Pour une mission de travail, j’ai dû intégrer une réunion étrange où chaque ministère disposait d’un représentant louant les mérites de ses actions et rappelant à quel point le ministre en place se sent “impliqué” dès lors qu’une mesure concerne ces autres, dont nous disons à peu près tout et rien à la fois: ces pauvres, ces handicapés, ces immigrés, ces Français d’origine africaine et maghrébine1.

Autant le dire tout de suite, ces termes n’ont jamais été employés au cours de ce conseil. Et pour cause... Afin de rassurer l’opinion publique, les représentants de l’Etat renomment systématiquement chaque mot dans un langage différent qui, à terme, se répercute dans la société française avant même qu’elle n’ait le temps de réagir. A titre d’exemple, ces dernières années, les cités sensibles sont devenues subitement des “quartiers”. Pourtant, lorsque je regarde dans le dictionnaire, un quartier est “la partie d’une ville ayant sa physionomie propre et une certaine unité. Exemple : le quartier Latin à Paris”. Tout le monde conviendra qu’il y a plus dangereux sur Terre que le quartier Latin de la capitale.

Le même processus s’est engagé avec la création des fameuses “personnes issues de l’immigration”. Théoriquement, une personne issue de l’immigration pourrait ressembler à la plupart des Français qui ont tous ou presque une origine, au premier, deuxième ou troisième degré, qu’elle soit italienne, portugaise, algérienne, espagnole, russe, etc. Par ailleurs, la totalité du peuple américain ou encore notre président actuel sont issus de l’immigration. Or, et cela ressortait bien au cours de cette réunion, pour nos hommes politiques, le sens de ces termes est tout autre: il s’agit tout simplement des Français d’origine africaine et maghrébine, auxquels les hommes politiques ont jugé bon de trouver une appellation spéciale tout en affirmant en parallèle que ce sont des Français comme les autres.

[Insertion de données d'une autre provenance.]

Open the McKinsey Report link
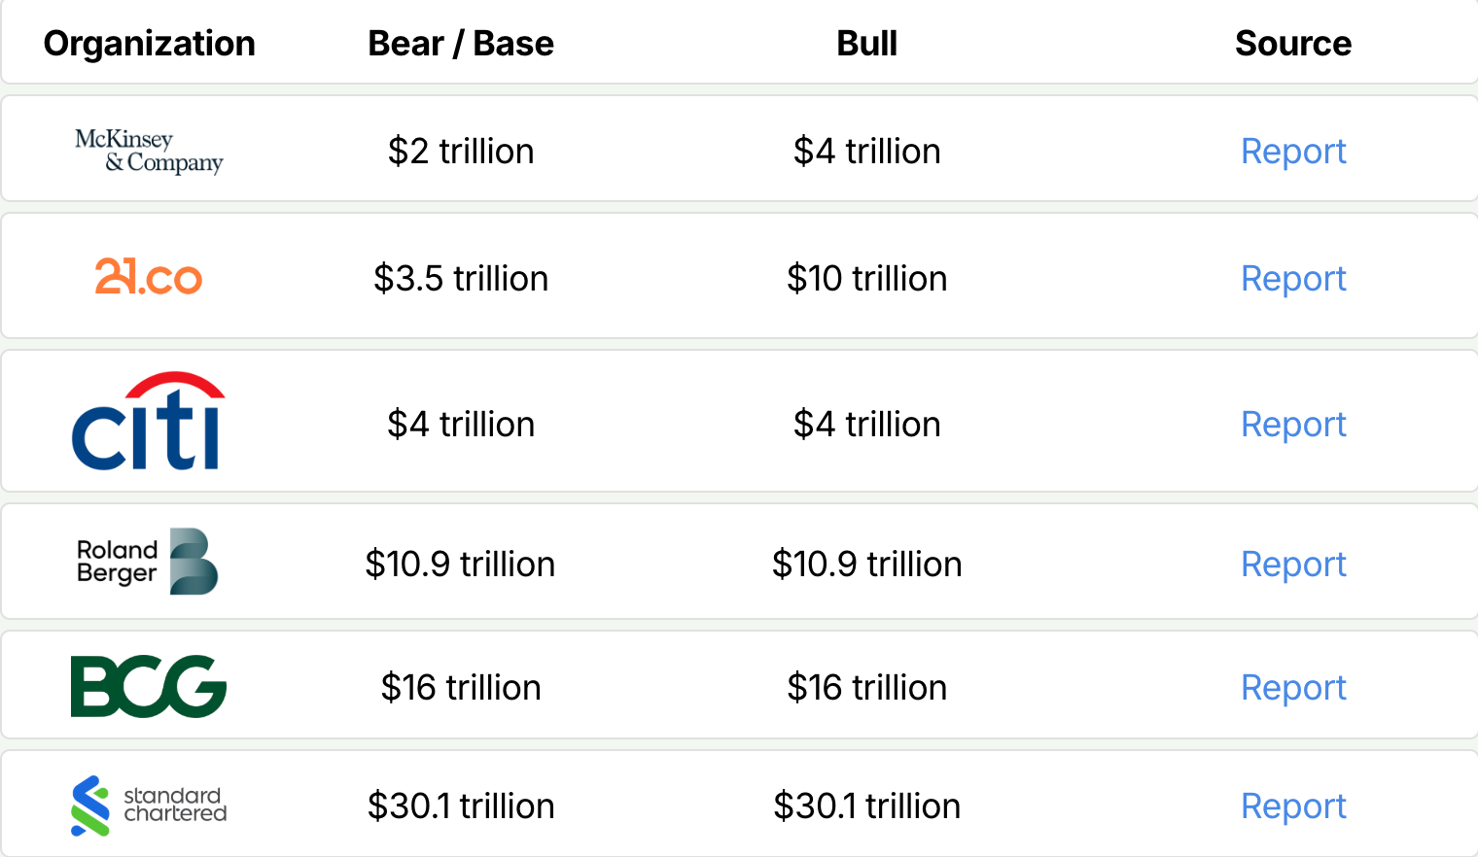The image size is (1478, 857). click(1293, 152)
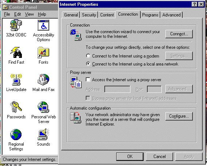Select the Passwords keys icon
Image resolution: width=207 pixels, height=166 pixels.
click(16, 107)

Nous pourrions citer d’autres exemples, comme le feu “plan Marshall”2 de la banlieue, né dans la précipitation pendant les émeutes de 2005, aujourd’hui rebaptisé “plan Respect-Egalité des chances”. En effet, passée l’agitation, quelqu’un a dû suggérer que “plan Marshall”, lié à une thématique de guerre, résonne de façon trop négative dans les esprits. Il a donc dû chercher un nouveau nom, plus positif et, surtout, en accord avec les populations concernées par ce plan. Je n’ai malheureusement pas pu assister à ces débats des plus passionnants, mais j’imagine sans mal la teneur des propositions: peut-être qu’avant de statuer sur “Respect”, quelqu’un a soufflé un plan “Wesh Wesh”, une Réforme “Yo!” ou encore “Zy-va!”, histoire d’être en totale symbiose avec le public hypothétiquement visé et de témoigner, toujours via le langage, de sa proximité avec lui.

Au fil des années, les formulations évoluent, mais les situations demeurent identiques. En effet, les cités sensibles ne se sont pas brusquement métamorphosées en simples quartiers, un plan “Respect-Egalité des chances” ne sera pas plus efficace qu’un “plan Marshall”, et les Français d’origine maghrébine et africaine ne sont pas les seuls à être “issus de l’immigration”. Cependant, le plus naturellement du monde, ces termes au sens biaisé continuent de se fondre dans le langage commun. Nous assistons régulièrement à des protestations contre le langage SMS et autres anglicismes pervertissant la “langue de Molière”, mais il semblerait qu’à d’autres niveaux la déformation de celle-ci à des fins politiques ne dérange personne. Le mot est une arme. A travers lui, on peut donner l’illusion d’une amélioration pour mieux masquer l’incompétence, la stagnation et, même, la régression.

LZ

www.agoravox.fr

1Maghrébin(e) se réfère au Maghreb, region de l’ Afrique du Nord qui comprend le Maroc, l’Algérie et la Tunisie.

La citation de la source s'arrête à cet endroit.